During the reporting period, the Omani government did not improve its minimal efforts to provide protection to expatriate workers who may fall victim to involuntary servitude. Foreigners illegally in Oman are housed in detention facilities and immigration officials have no screening procedure to distinguish illegal migrants from trafficking victims. The government has sought assistance to learn about techniques of processing illegal immigrants, including screening trafficking victims. Although the government pays for illegal migrants' repatriation, it has not established a system of protective services for victims of trafficking. Rather, it relies primarily on foreign embassies and charitable groups to tend to foreign nationals requiring assistance. The embassies of the Philippines and Sri Lanka, for instance, manage halfway houses for domestic workers. No formal referral mechanism exists to transfer potential trafficking victims to such organizations. The Government of Oman should develop a comprehensive screening procedure and adequate protection services such as shelter and medical care, or establish a referral system to connect trafficking victims with NGOs providing such assistance.

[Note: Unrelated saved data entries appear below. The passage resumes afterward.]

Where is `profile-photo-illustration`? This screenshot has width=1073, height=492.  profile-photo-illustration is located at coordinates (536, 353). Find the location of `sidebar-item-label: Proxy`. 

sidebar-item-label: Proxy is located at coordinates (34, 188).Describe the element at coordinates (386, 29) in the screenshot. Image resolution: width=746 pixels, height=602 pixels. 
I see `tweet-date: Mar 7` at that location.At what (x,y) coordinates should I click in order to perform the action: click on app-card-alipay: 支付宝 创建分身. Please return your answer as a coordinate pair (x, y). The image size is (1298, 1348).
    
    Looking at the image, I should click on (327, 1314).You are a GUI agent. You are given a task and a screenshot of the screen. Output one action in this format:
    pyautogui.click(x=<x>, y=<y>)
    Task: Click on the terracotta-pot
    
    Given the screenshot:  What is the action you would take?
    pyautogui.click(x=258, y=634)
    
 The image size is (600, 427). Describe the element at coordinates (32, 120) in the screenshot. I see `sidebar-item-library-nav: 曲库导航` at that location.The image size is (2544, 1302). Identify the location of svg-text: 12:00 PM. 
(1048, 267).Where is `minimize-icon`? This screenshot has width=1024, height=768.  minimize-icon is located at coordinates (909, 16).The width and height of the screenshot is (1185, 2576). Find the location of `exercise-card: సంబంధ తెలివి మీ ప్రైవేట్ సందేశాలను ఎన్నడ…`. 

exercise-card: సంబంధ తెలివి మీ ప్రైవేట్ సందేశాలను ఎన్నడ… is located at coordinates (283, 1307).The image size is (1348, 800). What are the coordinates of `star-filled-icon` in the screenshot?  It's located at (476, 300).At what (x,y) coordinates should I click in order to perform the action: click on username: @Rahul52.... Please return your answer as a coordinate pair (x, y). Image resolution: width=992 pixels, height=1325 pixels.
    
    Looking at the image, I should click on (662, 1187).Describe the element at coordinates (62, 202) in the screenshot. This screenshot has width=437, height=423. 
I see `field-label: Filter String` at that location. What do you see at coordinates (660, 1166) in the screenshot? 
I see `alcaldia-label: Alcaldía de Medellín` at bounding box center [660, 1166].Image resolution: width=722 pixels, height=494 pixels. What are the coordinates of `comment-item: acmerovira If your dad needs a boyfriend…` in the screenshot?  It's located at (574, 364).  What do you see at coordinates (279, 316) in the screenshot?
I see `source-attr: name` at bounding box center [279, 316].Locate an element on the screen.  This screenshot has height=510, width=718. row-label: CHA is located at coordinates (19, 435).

While the Government of Oman does not have a formal trafficking prevention program, Oman's military and police took action to patrol the borders to prevent illegal entry into the country in the last year. The government has invested resources to improve monitoring of the maritime and land borders with modern patrol vessels, aircraft, and sensor equipment. As a preventive measure, Oman introduced special visa regimes applicable to certain countries to thwart the international sex trade. Oman has not conducted any anti-trafficking public information campaigns to raise general awareness about trafficking in persons or specific rights of migrant workers.